Bacterial skin infections

Bacterial skin infections can conveniently be categorised according to the sites of infection – i.e. epidermal, dermal, follicular and other.

Impetigo

Impetigo is a common infection of the superficial layers of the skin, usually caused by Staphylococcus aureus and less commonly by Streptococcus pyogenes. Impetigo caused by methicillin-resistant Staphylococcus aureus is increasingly common. Impetigo most commonly affects young children. Risk factors include skin trauma or pre-existing skin disease (e.g. eczema, head lice or scabies), hot/humid weather, poor hygiene and crowded living conditions.

Impetigo can be bullous or non-bullous. Non-bullous impetigo accounts for about 70 per cent of cases. The characteristic lesions usually form around the nose and mouth, starting as small vesicles or pustules and quickly bursting to form yellow or brownish crusted, weeping plaques. Some textbooks describe this as “the golden crust”; others suggest the lesions look like “stuck-on cornflakes”. The infection can spread to other areas of the body (e.g. flexures, trunk and limbs).

The condition normally heals without scarring but it is contagious and often spreads rapidly in nurseries and playgroups. The fluid from the weeping lesions is highly infectious. The incubation period is four to 10 days. Children should be kept at home until scabs have formed over the lesions to minimise spread of infection.

Small areas of localised infection can be treated with topical fusidic acid, three times a day for five days. Larger areas require systemic treatment for seven days with oral flucloxacillin or clarithromycin.2 Suspected impetigo should be referred to a GP for antibiotic treatment unless the pharmacist is accredited to supply treatment under a patient group direction.

Good hygiene is important to prevent spreading the infection to other areas or passing it to other people. Towels, flannels and clothing should not be shared with others until the infection is over.

Patients (or carers) should be advised to complete the course of antibiotic treatment but not to carry on for longer. If there is no significant improvement after five days, or if the condition is rapidly worsening, then a consultation should be sought. Such patients may have impetigo caused by MRSA and need an alternative antibiotic, or may have developed a rare complication.

- DATA TO EXAMINE:
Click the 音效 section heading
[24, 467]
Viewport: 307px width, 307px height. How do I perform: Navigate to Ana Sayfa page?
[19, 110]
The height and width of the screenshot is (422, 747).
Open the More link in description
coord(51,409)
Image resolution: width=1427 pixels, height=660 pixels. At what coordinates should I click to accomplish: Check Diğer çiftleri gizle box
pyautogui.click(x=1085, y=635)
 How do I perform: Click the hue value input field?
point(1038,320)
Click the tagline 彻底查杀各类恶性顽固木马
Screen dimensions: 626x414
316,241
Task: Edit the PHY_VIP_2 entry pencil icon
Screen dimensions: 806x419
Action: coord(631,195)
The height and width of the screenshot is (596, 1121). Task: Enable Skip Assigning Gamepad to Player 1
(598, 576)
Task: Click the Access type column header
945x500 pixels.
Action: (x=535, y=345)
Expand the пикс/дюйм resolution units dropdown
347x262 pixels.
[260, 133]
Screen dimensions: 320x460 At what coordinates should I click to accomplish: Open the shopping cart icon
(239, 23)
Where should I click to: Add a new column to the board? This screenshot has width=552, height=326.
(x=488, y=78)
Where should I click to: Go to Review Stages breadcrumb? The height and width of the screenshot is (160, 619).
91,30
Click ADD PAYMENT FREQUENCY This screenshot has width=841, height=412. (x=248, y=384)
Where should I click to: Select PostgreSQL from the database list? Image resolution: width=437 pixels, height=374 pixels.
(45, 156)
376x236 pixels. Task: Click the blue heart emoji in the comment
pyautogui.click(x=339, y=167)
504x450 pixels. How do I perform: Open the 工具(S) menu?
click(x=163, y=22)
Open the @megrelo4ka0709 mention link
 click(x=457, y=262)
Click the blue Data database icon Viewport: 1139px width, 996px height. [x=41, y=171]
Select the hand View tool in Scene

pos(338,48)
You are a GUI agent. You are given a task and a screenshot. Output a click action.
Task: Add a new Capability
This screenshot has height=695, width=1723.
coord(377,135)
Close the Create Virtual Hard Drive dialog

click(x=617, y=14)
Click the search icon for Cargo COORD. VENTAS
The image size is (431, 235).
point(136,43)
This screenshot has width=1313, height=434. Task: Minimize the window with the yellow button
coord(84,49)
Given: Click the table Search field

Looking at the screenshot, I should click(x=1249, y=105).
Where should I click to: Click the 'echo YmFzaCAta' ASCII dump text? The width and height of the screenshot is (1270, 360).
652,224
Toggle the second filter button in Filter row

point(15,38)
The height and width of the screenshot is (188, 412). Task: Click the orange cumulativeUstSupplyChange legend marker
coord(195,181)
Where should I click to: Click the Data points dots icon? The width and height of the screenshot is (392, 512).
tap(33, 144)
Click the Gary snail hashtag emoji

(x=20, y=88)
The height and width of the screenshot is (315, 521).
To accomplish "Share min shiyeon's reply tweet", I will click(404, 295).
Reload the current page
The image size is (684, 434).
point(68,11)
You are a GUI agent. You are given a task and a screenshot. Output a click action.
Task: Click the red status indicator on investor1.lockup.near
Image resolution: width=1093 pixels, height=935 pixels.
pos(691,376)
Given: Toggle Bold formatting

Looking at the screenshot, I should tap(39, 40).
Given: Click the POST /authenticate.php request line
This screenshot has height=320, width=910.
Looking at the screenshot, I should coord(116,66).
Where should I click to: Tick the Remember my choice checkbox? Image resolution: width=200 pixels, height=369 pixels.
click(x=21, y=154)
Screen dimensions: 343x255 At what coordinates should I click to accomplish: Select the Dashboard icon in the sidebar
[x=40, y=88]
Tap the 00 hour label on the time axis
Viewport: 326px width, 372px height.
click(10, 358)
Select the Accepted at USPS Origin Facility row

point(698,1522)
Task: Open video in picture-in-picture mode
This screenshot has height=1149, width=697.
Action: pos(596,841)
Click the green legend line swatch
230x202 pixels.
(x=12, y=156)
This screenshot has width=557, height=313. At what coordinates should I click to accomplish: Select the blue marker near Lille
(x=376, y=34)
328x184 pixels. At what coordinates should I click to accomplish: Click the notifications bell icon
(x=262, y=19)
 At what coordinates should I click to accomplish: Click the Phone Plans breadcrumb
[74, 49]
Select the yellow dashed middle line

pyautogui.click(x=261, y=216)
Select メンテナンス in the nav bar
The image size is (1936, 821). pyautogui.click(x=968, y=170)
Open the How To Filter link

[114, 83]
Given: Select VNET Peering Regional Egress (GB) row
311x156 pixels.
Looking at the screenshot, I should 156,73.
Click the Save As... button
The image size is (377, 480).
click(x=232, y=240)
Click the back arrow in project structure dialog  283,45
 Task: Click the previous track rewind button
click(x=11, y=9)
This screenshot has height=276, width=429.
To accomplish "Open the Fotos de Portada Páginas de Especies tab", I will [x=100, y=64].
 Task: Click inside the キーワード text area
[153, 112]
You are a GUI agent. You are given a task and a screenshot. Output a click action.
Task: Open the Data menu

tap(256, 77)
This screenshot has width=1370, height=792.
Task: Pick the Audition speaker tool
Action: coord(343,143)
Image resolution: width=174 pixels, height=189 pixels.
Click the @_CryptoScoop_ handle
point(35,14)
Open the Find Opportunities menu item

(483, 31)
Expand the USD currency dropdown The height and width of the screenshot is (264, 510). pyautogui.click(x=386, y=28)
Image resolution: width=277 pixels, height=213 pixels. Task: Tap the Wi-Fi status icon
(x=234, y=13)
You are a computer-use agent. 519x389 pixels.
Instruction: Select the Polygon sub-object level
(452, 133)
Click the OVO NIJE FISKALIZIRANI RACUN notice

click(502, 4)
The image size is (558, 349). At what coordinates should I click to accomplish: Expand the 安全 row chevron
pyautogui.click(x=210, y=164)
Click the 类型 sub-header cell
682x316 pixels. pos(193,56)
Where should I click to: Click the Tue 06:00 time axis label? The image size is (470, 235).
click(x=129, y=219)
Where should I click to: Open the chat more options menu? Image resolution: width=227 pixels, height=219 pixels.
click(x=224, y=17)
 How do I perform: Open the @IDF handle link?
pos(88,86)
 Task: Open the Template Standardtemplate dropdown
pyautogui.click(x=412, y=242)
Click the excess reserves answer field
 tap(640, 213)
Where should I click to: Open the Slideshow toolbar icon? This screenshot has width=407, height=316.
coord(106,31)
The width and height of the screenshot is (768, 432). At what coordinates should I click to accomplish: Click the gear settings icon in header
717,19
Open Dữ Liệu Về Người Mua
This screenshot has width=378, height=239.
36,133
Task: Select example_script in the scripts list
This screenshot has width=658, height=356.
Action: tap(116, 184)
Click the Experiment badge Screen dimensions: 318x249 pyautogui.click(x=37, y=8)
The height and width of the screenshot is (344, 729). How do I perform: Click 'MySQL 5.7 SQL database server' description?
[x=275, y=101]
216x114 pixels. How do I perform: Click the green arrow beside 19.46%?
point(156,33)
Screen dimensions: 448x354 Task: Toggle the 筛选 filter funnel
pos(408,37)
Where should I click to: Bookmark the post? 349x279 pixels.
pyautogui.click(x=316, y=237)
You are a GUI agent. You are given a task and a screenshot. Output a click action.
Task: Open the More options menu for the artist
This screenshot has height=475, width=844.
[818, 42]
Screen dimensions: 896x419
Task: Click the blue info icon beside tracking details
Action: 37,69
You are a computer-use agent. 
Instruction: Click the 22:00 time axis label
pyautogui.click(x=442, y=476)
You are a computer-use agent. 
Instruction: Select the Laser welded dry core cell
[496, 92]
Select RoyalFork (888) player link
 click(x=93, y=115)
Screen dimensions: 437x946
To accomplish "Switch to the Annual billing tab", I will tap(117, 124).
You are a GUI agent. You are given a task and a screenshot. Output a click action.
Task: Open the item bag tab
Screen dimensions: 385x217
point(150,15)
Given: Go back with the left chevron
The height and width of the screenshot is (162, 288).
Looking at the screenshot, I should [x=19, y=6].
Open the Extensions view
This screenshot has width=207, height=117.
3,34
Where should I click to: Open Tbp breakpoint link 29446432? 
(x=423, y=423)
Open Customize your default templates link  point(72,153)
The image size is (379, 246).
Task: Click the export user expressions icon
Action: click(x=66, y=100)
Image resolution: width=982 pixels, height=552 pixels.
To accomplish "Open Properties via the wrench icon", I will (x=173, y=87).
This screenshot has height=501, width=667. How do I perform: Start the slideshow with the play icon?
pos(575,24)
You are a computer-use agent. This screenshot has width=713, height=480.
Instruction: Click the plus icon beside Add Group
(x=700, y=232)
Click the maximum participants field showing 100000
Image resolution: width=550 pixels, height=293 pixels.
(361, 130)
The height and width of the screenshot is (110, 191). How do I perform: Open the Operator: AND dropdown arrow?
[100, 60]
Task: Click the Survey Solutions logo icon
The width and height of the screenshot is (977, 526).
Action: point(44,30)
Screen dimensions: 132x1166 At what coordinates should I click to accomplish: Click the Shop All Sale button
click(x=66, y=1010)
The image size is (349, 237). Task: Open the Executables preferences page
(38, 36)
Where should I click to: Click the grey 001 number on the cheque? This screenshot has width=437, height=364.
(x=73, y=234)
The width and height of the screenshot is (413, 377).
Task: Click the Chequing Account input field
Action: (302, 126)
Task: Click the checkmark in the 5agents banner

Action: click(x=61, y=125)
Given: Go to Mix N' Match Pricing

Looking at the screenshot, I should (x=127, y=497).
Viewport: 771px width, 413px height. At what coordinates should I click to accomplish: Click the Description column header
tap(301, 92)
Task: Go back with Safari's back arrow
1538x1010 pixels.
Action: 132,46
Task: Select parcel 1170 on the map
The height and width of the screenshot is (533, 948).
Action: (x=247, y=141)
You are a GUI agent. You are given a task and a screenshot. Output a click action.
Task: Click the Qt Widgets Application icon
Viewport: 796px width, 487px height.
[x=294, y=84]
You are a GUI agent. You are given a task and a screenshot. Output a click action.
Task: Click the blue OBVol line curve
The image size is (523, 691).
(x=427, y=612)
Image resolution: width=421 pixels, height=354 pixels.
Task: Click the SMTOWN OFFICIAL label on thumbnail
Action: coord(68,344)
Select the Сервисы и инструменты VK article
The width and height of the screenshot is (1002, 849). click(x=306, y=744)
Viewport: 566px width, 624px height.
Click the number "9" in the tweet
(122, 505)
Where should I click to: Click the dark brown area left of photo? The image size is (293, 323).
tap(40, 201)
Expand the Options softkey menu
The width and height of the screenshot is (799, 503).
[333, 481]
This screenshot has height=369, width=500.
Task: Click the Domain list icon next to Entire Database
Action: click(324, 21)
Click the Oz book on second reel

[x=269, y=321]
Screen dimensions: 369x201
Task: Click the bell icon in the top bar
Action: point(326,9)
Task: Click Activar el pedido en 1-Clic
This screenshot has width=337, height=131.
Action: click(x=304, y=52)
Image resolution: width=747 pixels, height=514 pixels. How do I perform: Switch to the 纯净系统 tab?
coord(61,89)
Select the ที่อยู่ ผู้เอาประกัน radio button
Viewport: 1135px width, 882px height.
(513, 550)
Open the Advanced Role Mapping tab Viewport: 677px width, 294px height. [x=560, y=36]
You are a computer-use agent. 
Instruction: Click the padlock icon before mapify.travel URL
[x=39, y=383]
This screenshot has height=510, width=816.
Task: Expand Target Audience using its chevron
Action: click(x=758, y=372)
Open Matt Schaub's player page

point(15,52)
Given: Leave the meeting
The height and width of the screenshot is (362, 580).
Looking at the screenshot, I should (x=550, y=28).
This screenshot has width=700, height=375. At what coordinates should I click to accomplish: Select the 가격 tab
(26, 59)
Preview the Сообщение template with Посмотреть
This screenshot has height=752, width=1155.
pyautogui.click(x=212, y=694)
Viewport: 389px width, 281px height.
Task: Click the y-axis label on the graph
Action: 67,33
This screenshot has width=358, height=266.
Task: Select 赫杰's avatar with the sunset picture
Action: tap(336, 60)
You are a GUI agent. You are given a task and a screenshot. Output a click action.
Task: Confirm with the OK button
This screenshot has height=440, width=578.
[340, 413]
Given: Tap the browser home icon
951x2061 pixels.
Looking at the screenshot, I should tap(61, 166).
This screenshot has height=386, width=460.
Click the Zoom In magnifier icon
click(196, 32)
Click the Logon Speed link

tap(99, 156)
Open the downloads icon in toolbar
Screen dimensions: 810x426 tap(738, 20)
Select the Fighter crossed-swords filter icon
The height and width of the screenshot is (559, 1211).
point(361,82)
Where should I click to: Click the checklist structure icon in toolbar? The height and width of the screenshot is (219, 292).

- WHAT YOU NEED TO DO:
1. List every risk factor for impetigo that the passage on bacterial skin infections names.
2. According to the passage on bacterial skin infections, how long is the incubation period of impetigo?
3. Rewrite the passage on bacterial skin infections starting with "Good hygiene is" and going on through "infection is over.", with "flannels" changed to "washcloths".
The listing comes from a different source than the passage on bacterial skin infections.

- EXPECTED OUTPUTS:
1. Skin trauma, pre-existing skin disease (such as eczema, head lice or scabies), hot/humid weather, poor hygiene, crowded living conditions

2. Four to 10 days.

3.
Good hygiene is important to prevent spreading the infection to other areas or passing it to other people. Towels, washcloths and clothing should not be shared with others until the infection is over.